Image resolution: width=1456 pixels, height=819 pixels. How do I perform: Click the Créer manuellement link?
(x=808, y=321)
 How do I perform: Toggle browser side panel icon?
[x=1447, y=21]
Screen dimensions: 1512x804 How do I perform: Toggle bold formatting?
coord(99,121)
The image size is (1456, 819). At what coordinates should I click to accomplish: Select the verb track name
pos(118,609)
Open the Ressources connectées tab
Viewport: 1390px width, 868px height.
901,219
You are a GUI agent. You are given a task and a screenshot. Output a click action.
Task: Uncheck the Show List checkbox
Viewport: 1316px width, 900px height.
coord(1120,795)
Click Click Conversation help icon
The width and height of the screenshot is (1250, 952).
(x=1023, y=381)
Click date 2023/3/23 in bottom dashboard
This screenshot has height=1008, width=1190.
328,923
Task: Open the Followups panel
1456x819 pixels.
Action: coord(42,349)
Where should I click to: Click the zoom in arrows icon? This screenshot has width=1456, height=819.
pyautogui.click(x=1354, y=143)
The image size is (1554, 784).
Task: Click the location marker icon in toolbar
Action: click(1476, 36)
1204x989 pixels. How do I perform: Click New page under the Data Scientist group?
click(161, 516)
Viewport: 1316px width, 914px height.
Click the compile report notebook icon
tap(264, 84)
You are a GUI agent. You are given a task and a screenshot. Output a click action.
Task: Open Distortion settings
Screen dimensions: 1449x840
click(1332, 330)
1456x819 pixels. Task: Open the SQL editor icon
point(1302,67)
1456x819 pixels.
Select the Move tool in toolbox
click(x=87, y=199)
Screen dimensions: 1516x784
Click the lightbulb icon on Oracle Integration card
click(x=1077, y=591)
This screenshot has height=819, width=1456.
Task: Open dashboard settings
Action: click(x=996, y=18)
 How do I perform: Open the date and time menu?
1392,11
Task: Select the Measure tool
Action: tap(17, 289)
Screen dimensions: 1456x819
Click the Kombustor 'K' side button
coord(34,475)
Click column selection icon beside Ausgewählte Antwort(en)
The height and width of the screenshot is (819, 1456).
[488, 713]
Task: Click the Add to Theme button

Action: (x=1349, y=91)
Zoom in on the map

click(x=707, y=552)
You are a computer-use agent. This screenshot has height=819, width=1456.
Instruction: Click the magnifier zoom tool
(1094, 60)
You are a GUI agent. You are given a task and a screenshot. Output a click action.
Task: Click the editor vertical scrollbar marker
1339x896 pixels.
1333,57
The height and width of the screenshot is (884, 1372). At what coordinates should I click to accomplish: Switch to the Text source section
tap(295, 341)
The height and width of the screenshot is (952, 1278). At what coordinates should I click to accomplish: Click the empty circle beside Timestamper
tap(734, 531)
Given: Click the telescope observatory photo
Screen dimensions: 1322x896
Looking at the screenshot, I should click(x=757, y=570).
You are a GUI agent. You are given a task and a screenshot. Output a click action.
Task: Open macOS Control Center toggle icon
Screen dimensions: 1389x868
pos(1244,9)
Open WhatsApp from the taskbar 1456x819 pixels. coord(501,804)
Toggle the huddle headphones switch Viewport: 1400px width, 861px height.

============

The task: Give a verbatim copy of the material above.

Solution for this task:
Image resolution: width=1456 pixels, height=819 pixels. How do I perform: Click the Créer manuellement link?
(x=808, y=321)
 How do I perform: Toggle browser side panel icon?
[x=1447, y=21]
Screen dimensions: 1512x804 How do I perform: Toggle bold formatting?
coord(99,121)
The image size is (1456, 819). At what coordinates should I click to accomplish: Select the verb track name
pos(118,609)
Open the Ressources connectées tab
Viewport: 1390px width, 868px height.
901,219
You are a GUI agent. You are given a task and a screenshot. Output a click action.
Task: Uncheck the Show List checkbox
Viewport: 1316px width, 900px height.
coord(1120,795)
Click Click Conversation help icon
The width and height of the screenshot is (1250, 952).
(x=1023, y=381)
Click date 2023/3/23 in bottom dashboard
This screenshot has height=1008, width=1190.
328,923
Task: Open the Followups panel
1456x819 pixels.
Action: coord(42,349)
Where should I click to: Click the zoom in arrows icon? This screenshot has width=1456, height=819.
pyautogui.click(x=1354, y=143)
The image size is (1554, 784).
Task: Click the location marker icon in toolbar
Action: click(1476, 36)
1204x989 pixels. How do I perform: Click New page under the Data Scientist group?
click(161, 516)
Viewport: 1316px width, 914px height.
Click the compile report notebook icon
tap(264, 84)
You are a GUI agent. You are given a task and a screenshot. Output a click action.
Task: Open Distortion settings
Screen dimensions: 1449x840
click(1332, 330)
1456x819 pixels. Task: Open the SQL editor icon
point(1302,67)
1456x819 pixels.
Select the Move tool in toolbox
click(x=87, y=199)
Screen dimensions: 1516x784
Click the lightbulb icon on Oracle Integration card
click(x=1077, y=591)
This screenshot has height=819, width=1456.
Task: Open dashboard settings
Action: click(x=996, y=18)
 How do I perform: Open the date and time menu?
1392,11
Task: Select the Measure tool
Action: tap(17, 289)
Screen dimensions: 1456x819
Click the Kombustor 'K' side button
coord(34,475)
Click column selection icon beside Ausgewählte Antwort(en)
The height and width of the screenshot is (819, 1456).
[488, 713]
Task: Click the Add to Theme button

Action: (x=1349, y=91)
Zoom in on the map

click(x=707, y=552)
You are a computer-use agent. This screenshot has height=819, width=1456.
Instruction: Click the magnifier zoom tool
(1094, 60)
You are a GUI agent. You are given a task and a screenshot. Output a click action.
Task: Click the editor vertical scrollbar marker
1339x896 pixels.
1333,57
The height and width of the screenshot is (884, 1372). At what coordinates should I click to accomplish: Switch to the Text source section
tap(295, 341)
The height and width of the screenshot is (952, 1278). At what coordinates should I click to accomplish: Click the empty circle beside Timestamper
tap(734, 531)
Given: Click the telescope observatory photo
Screen dimensions: 1322x896
Looking at the screenshot, I should click(x=757, y=570).
You are a GUI agent. You are given a task and a screenshot. Output a click action.
Task: Open macOS Control Center toggle icon
Screen dimensions: 1389x868
pos(1244,9)
Open WhatsApp from the taskbar 1456x819 pixels. coord(501,804)
Toggle the huddle headphones switch Viewport: 1400px width, 861px height.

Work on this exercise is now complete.